Task requirements: The answer must consist of each line below that contains the string "word".

[Stored records]
---------------
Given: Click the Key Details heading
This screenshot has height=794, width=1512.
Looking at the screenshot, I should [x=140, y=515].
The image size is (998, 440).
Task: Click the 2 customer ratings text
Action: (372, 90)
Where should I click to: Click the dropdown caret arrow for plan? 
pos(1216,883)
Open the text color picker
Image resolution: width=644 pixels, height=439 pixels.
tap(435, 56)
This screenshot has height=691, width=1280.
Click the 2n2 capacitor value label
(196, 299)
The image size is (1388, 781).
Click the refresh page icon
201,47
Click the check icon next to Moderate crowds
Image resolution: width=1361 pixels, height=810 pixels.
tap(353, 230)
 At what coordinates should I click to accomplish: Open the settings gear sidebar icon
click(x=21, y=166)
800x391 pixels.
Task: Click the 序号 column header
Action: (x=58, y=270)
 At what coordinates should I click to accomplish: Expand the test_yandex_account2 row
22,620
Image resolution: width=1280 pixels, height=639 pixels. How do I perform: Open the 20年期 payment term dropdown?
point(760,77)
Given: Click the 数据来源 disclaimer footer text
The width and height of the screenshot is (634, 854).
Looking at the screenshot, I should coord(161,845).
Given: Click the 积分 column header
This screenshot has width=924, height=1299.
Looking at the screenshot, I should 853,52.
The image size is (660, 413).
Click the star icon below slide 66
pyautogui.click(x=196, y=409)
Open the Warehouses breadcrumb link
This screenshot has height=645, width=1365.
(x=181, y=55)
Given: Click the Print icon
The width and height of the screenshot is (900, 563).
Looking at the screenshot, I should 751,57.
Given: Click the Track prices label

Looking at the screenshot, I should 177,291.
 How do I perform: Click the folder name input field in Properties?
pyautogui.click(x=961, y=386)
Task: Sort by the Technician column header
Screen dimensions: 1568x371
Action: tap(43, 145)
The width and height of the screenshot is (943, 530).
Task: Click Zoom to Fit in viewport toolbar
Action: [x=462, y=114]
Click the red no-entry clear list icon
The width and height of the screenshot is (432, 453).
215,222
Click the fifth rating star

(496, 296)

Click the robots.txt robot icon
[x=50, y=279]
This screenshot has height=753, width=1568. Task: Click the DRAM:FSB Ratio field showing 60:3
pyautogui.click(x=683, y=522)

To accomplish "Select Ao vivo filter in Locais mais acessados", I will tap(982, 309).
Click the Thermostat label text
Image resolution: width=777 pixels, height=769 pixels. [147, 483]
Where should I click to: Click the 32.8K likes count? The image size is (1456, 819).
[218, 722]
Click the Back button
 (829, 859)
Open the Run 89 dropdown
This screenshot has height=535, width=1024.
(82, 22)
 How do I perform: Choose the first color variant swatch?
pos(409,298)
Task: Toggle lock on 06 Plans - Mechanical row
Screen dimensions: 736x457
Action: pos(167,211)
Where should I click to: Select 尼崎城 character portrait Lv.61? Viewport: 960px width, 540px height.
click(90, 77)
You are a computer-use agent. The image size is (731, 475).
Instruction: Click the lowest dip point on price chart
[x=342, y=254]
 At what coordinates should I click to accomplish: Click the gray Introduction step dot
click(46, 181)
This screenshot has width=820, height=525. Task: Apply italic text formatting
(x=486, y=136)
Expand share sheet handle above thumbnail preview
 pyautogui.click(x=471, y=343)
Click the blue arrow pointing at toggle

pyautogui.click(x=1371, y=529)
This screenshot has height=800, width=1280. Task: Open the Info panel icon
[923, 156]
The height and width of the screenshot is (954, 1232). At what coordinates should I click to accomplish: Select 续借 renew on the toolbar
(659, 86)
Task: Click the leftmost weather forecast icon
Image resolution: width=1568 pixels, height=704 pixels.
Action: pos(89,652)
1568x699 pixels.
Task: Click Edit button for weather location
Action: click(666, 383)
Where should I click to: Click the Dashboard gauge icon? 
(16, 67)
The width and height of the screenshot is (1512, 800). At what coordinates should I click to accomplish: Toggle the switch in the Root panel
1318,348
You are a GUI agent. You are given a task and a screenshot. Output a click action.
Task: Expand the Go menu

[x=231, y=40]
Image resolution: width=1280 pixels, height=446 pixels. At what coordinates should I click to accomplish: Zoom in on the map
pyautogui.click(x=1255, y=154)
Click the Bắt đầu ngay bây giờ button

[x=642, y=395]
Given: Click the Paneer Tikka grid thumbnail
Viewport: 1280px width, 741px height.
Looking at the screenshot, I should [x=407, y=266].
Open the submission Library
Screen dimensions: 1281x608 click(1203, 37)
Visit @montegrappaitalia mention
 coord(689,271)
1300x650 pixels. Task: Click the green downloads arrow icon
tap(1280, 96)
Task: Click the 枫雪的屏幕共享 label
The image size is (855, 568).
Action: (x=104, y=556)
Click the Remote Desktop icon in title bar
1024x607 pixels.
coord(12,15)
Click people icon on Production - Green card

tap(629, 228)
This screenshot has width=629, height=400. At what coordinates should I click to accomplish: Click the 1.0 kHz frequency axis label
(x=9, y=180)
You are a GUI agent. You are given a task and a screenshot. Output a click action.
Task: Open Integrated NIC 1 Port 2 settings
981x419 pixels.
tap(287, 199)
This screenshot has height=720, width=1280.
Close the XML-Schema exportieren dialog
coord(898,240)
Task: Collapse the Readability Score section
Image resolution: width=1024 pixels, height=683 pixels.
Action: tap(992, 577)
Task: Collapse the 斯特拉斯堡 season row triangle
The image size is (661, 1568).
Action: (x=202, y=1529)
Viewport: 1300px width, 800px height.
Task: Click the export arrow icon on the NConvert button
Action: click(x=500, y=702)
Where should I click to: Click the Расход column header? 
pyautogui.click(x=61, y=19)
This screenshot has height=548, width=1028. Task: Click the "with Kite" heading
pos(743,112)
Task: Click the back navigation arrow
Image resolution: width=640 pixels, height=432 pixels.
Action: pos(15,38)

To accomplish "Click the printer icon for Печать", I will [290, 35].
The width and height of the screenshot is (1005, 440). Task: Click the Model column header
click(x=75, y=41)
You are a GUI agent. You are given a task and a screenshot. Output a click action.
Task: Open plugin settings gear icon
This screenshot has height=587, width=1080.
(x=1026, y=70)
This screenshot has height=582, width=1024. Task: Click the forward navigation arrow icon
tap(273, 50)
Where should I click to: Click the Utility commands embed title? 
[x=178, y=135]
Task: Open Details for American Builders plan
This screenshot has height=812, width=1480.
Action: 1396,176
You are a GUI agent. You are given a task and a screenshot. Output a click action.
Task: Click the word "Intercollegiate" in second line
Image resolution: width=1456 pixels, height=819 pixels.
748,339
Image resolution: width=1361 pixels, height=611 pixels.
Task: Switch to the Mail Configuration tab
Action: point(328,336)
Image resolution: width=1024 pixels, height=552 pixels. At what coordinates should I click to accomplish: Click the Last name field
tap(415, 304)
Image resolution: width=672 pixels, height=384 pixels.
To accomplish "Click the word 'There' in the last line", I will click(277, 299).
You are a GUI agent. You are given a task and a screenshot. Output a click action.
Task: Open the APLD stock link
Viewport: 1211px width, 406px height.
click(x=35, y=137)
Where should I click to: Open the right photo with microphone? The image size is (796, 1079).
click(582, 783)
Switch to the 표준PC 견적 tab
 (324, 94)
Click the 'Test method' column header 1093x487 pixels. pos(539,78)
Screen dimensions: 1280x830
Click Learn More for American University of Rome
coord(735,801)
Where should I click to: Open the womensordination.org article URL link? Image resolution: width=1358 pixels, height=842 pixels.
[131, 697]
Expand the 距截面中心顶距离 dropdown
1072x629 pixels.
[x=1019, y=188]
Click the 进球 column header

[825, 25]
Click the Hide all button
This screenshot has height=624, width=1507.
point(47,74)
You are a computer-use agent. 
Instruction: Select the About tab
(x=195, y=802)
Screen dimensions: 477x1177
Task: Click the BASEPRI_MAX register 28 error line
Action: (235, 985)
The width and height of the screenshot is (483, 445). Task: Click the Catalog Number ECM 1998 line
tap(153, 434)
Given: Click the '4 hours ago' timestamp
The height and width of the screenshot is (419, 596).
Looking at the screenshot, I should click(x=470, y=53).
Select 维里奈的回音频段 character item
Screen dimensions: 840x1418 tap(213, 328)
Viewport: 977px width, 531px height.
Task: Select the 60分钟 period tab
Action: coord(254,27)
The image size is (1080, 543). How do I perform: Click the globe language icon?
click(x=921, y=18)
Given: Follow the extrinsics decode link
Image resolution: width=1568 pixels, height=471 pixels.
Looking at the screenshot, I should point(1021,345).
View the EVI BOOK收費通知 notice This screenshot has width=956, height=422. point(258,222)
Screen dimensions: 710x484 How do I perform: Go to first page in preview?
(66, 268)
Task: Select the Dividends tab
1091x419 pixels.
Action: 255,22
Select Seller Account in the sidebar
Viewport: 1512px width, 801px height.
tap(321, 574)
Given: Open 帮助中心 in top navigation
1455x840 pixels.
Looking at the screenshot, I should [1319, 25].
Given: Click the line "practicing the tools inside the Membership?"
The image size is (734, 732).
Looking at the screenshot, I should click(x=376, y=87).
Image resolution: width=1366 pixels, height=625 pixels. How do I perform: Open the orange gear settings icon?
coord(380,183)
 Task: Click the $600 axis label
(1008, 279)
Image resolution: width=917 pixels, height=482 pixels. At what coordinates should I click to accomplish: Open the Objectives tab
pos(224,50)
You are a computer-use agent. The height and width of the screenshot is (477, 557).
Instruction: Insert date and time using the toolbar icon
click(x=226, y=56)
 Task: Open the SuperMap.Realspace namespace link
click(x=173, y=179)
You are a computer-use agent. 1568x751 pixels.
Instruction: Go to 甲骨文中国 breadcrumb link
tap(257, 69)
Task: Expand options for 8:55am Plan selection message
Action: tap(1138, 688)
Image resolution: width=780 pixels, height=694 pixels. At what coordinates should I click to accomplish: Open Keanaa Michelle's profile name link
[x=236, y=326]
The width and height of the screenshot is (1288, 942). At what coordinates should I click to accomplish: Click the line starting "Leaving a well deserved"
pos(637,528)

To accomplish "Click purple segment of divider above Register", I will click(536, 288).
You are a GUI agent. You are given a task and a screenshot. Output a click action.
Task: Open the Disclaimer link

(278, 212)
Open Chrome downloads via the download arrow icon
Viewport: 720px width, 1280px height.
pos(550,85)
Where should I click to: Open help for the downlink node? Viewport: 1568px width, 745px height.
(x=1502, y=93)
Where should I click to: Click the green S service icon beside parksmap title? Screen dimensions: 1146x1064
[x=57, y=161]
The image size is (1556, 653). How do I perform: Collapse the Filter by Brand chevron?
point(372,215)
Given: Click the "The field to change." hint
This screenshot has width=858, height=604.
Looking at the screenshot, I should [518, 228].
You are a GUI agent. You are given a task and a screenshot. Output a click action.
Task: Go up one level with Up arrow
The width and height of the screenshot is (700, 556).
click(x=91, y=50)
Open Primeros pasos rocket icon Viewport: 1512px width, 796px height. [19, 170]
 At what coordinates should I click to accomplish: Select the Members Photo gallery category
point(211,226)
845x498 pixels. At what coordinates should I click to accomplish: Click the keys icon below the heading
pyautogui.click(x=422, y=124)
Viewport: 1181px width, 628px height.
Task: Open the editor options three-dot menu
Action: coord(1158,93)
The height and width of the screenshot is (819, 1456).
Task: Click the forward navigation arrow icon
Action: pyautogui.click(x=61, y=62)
---------------
Answer to this task:
Task: Click the word "Intercollegiate" in second line
To accomplish "Click the word 'There' in the last line", I will click(277, 299).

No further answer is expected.